I was quite a sight for my partner as I burst through the door, a blubbering green crayon. (And a wet green crayon; it was also raining)
On one of my off weeks, I went to Babies’R Us for a free “Birth Options” class that was hosted by a local Milwaukee doula. She spoke of ‘birth centers’ and my life was changed. I walked through the doors of Well-Rounded Maternity Center the next night, and lined up an interview with a midwife the very next day. I’m pretty sure I asked my midwife 29 interview questions...TWENTY-NINE. But I fell in love with her, as everyone should fall in love with the person they entrust the life of them self and their newborn baby to. I was 32 weeks pregnant when I transferred care, scared, but also feeling like my spirit had known this was what I needed all along. For the first time in my pregnancy, I felt supported and integrated into my care.

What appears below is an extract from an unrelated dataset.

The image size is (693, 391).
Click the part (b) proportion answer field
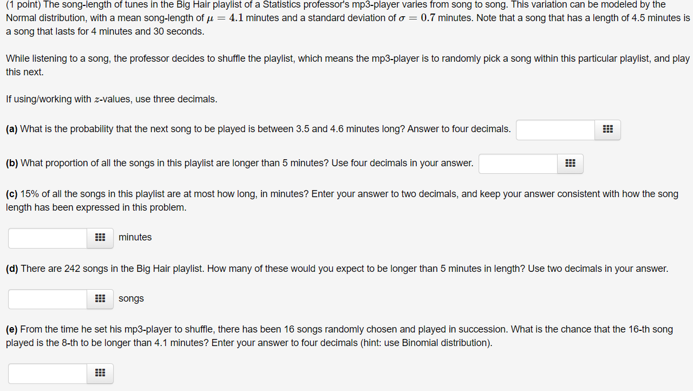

After having two out-of-hospital births, and serving in the hospital setting for 4 years, I decided that my soul needed something more. I completed my doula training through Coral Slavin at Well-Rounded Maternity Center, and enrolled in midwifery school shortly thereafter. I am currently practicing part-time nursing at Zuza’s Way Integrative Care, while focusing my efforts on changing the ways in which birthing people are (or aren’t) supported during prenatal, birth, and beyond. I am privileged to offer birth and post-partum doula services from a unique angle, as a nurse, a doula, a mother and student midwife. I would be honored to stand witness to your birth, as well.
The reality is, you’re going to have a lot of people in life that don’t support your decisions. There is no room for them in your birth plan. As a Registered Nurse, I had no idea that birthing centers, informed choice, whole-patient and whole-family care were even a ‘thing’, until I set out looking for something more. Please look for that something if you feel that you need it. Read and scour every evidence based article you can find. Check out your library, gather your birth team, ask those hard questions, fire your OB if you need to at 32 weeks.
I promise, they won’t call you wondering where you are.